*THE PROBLEM*: The copy has to match the records word for word and include no pictures.

Saved entries
%%
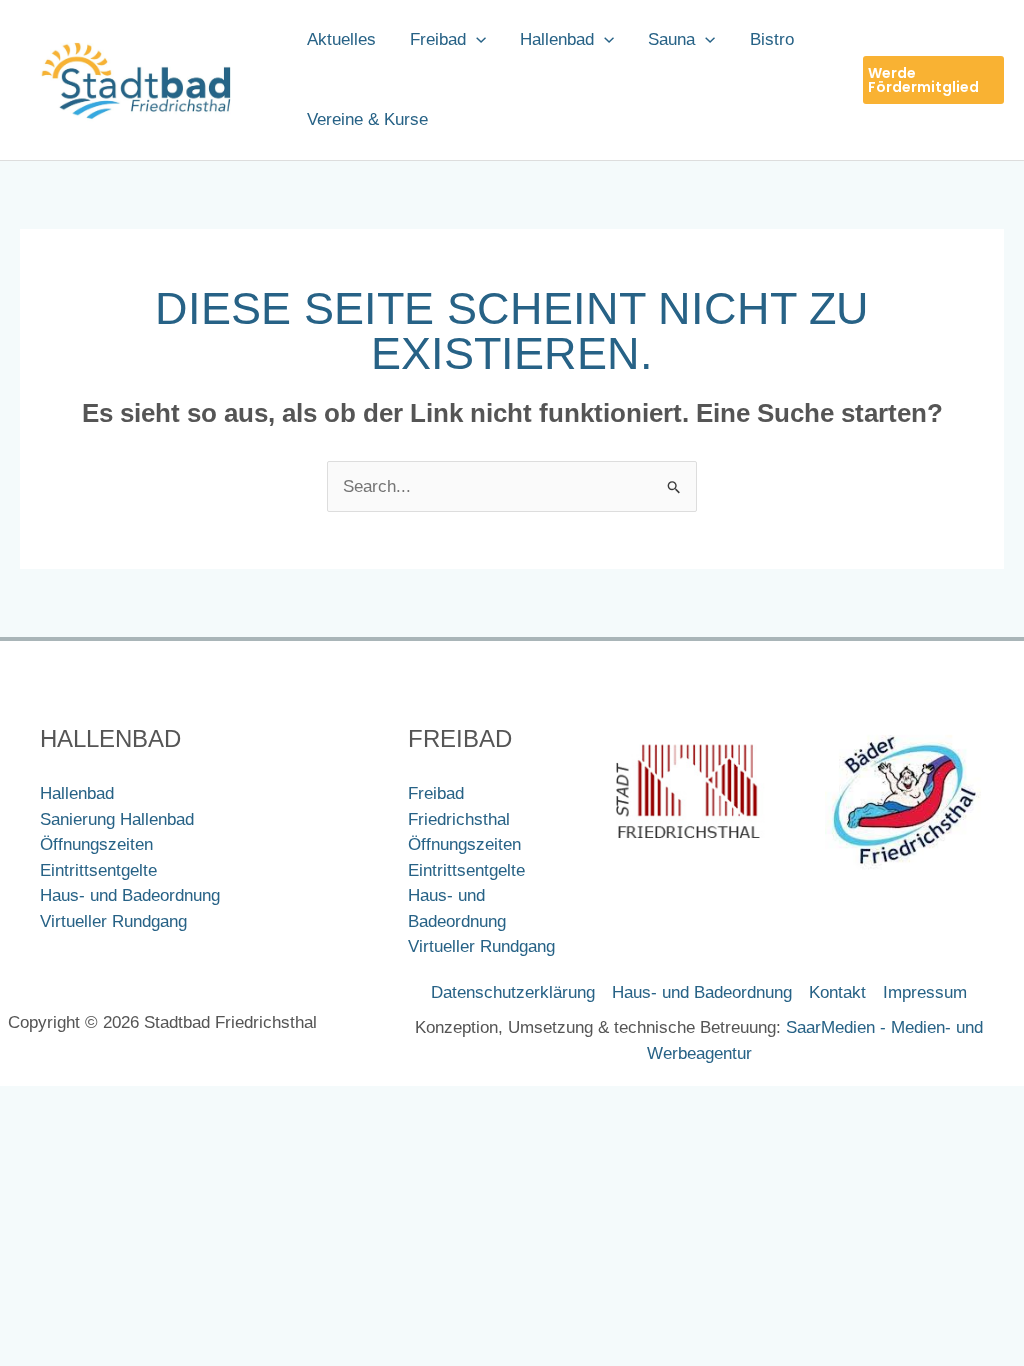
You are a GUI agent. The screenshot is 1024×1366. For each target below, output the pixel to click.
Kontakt (837, 992)
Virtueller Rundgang (113, 921)
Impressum (925, 992)
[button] (476, 40)
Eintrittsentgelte (98, 870)
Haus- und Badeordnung (130, 895)
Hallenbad (77, 793)
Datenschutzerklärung (513, 992)
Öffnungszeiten (96, 844)
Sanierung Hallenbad (117, 819)
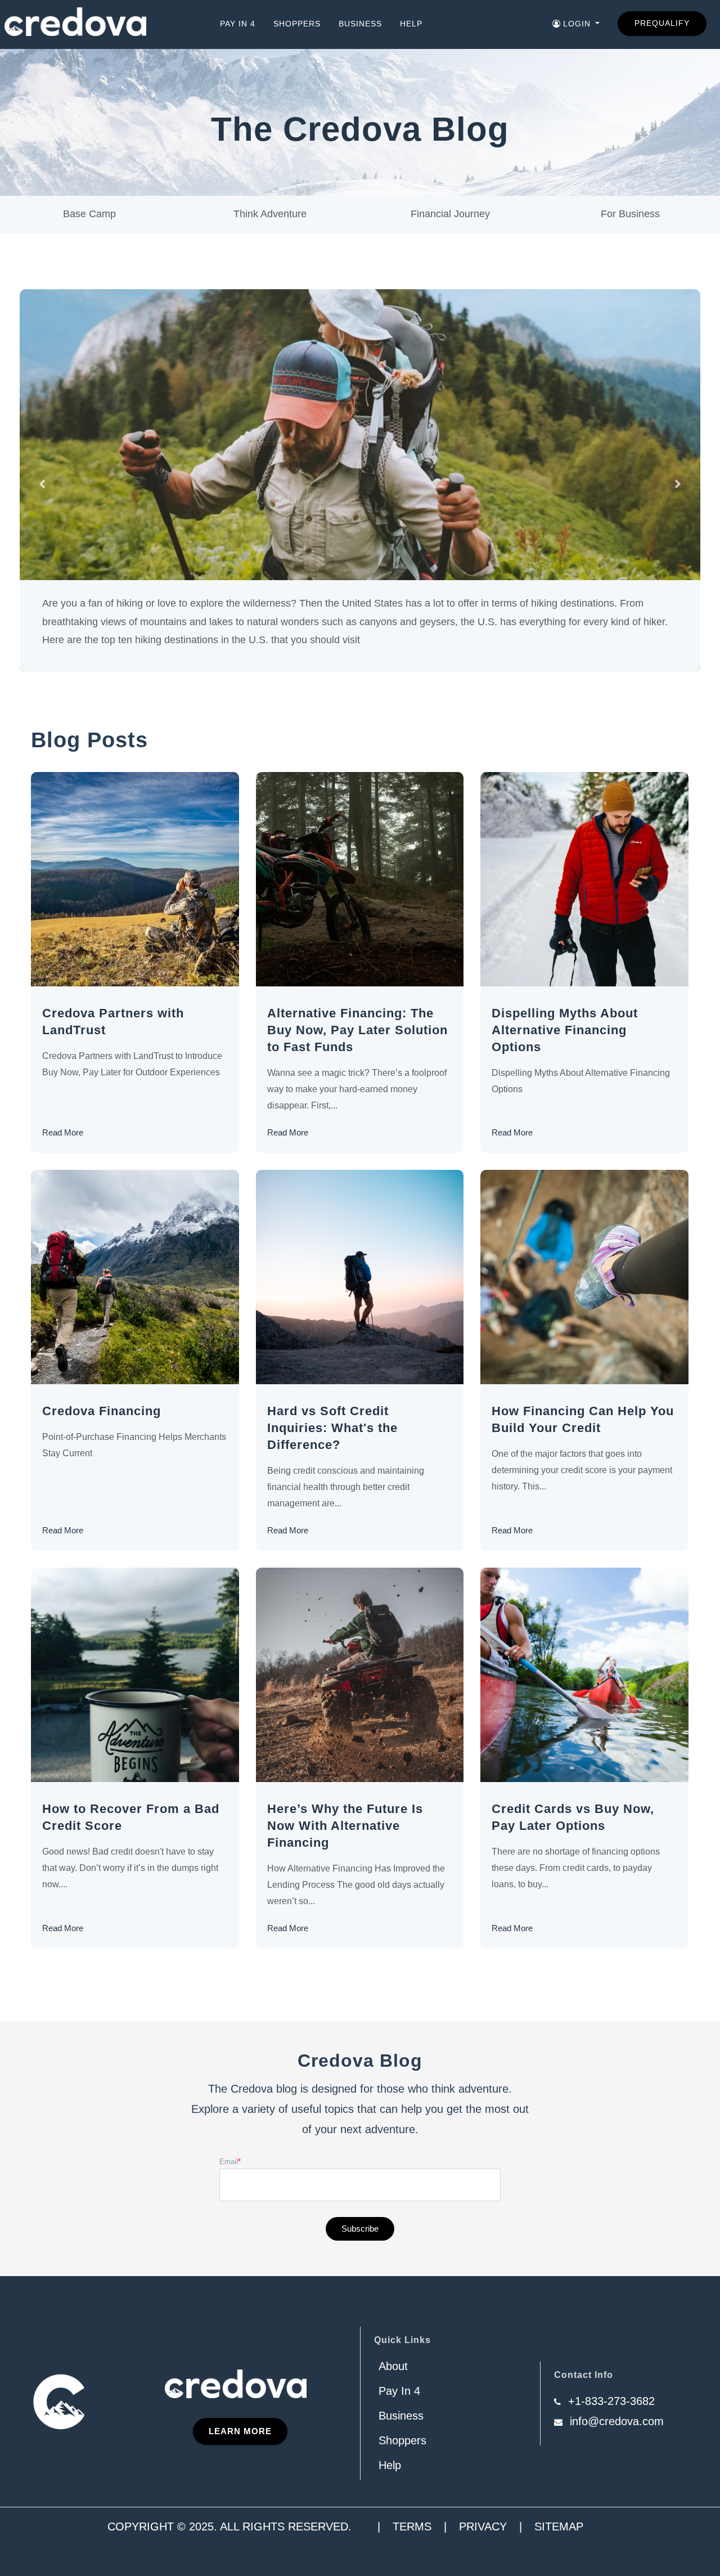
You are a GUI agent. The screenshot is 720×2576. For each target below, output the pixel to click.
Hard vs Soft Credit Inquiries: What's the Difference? (332, 1428)
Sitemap (558, 2526)
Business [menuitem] (401, 2415)
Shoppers (297, 24)
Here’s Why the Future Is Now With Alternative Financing (345, 1826)
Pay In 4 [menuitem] (399, 2391)
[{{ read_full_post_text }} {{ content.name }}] (135, 879)
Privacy (483, 2526)
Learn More (240, 2431)
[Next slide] (678, 484)
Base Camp (89, 213)
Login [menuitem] (577, 24)
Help (411, 24)
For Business (630, 213)
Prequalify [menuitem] (662, 23)
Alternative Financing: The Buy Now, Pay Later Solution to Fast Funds (357, 1030)
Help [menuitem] (390, 2465)
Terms (412, 2526)
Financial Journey (450, 213)
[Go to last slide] (42, 484)
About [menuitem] (393, 2366)
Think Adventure (270, 213)
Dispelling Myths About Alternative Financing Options (565, 1030)
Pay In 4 (237, 24)
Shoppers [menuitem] (402, 2440)
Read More (62, 1132)
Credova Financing (101, 1411)
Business (360, 24)
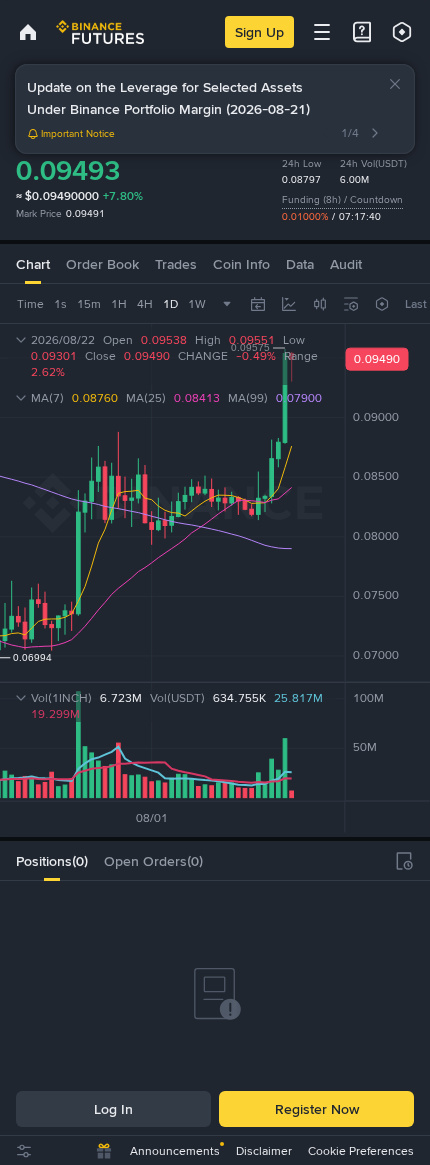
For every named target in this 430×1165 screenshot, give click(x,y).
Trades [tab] (176, 264)
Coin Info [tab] (241, 264)
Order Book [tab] (102, 264)
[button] (395, 84)
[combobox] (320, 304)
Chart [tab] (33, 264)
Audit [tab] (346, 264)
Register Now (317, 1109)
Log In (113, 1109)
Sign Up (259, 32)
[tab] (52, 861)
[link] (28, 32)
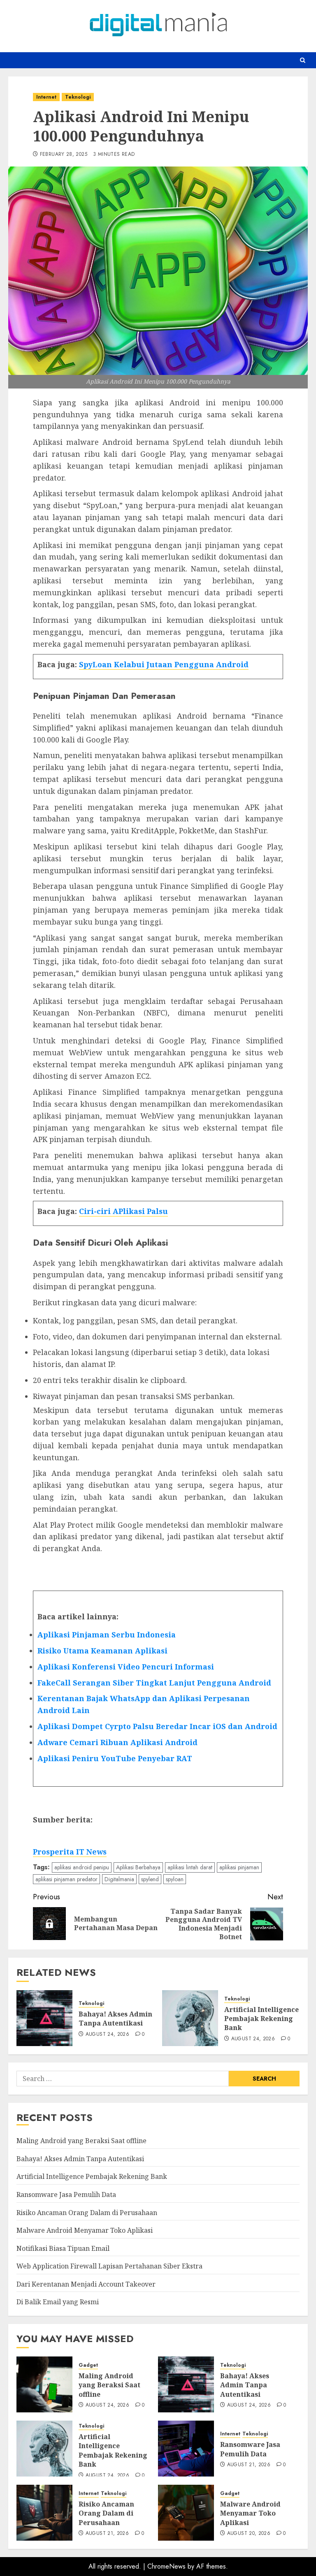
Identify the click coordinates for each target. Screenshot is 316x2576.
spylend (150, 1879)
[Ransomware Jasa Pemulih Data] (186, 2449)
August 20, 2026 (248, 2533)
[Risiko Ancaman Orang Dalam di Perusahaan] (44, 2513)
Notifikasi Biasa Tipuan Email (62, 2248)
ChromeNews (166, 2566)
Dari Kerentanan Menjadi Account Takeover (86, 2284)
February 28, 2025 (63, 154)
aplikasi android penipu (81, 1867)
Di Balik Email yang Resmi (57, 2301)
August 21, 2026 (248, 2465)
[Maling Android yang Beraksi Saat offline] (44, 2384)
%%
*COMPLETED TASK*:
You are a GUI agent. The screenshot is 1024×1366. For each target below, output the pixel to click.
Kontakt (837, 992)
Virtueller Rundgang (113, 921)
Impressum (925, 992)
[button] (476, 40)
Eintrittsentgelte (98, 870)
Haus- und Badeordnung (130, 895)
Hallenbad (77, 793)
Datenschutzerklärung (513, 992)
Öffnungszeiten (96, 844)
Sanierung Hallenbad (117, 819)
You are a GUI agent. The screenshot is 720×2576. For each target below, output the pixel to click.
Hard vs Soft Credit Inquiries: What's the Difference? (332, 1428)
Sitemap (558, 2526)
Business [menuitem] (401, 2415)
Shoppers (297, 24)
Here’s Why the Future Is Now With Alternative Financing (345, 1826)
Pay In 4 [menuitem] (399, 2391)
[{{ read_full_post_text }} {{ content.name }}] (135, 879)
Privacy (483, 2526)
Learn More (240, 2431)
[Next slide] (678, 484)
Base Camp (89, 213)
Login [menuitem] (577, 24)
Help (411, 24)
For Business (630, 213)
Prequalify [menuitem] (662, 23)
Alternative Financing: The Buy Now, Pay Later Solution to Fast Funds (357, 1030)
Help [menuitem] (390, 2465)
Terms (412, 2526)
Financial Journey (450, 213)
[Go to last slide] (42, 484)
About [menuitem] (393, 2366)
Think Adventure (270, 213)
Dispelling Myths About Alternative Financing Options (565, 1030)
Pay In 4 (237, 24)
Shoppers [menuitem] (402, 2440)
Read More (62, 1132)
Credova Financing (101, 1411)
Business (360, 24)
For every named target in this 430×1165 screenshot, give click(x,y).
Trades [tab] (176, 264)
Coin Info [tab] (241, 264)
Order Book [tab] (102, 264)
[button] (395, 84)
[combobox] (320, 304)
Chart [tab] (33, 264)
Audit [tab] (346, 264)
Register Now (317, 1109)
Log In (113, 1109)
Sign Up (259, 32)
[tab] (52, 861)
[link] (28, 32)
Identify the click coordinates for each target. Screenshot is 316x2576.
spylend (150, 1879)
[Ransomware Jasa Pemulih Data] (186, 2449)
August 20, 2026 (248, 2533)
[Risiko Ancaman Orang Dalam di Perusahaan] (44, 2513)
Notifikasi Biasa Tipuan Email (62, 2248)
ChromeNews (166, 2566)
Dari Kerentanan Menjadi Account Takeover (86, 2284)
February 28, 2025 (63, 154)
aplikasi android penipu (81, 1867)
Di Balik Email yang Resmi (57, 2301)
August 21, 2026 (248, 2465)
[Maling Android yang Beraksi Saat offline] (44, 2384)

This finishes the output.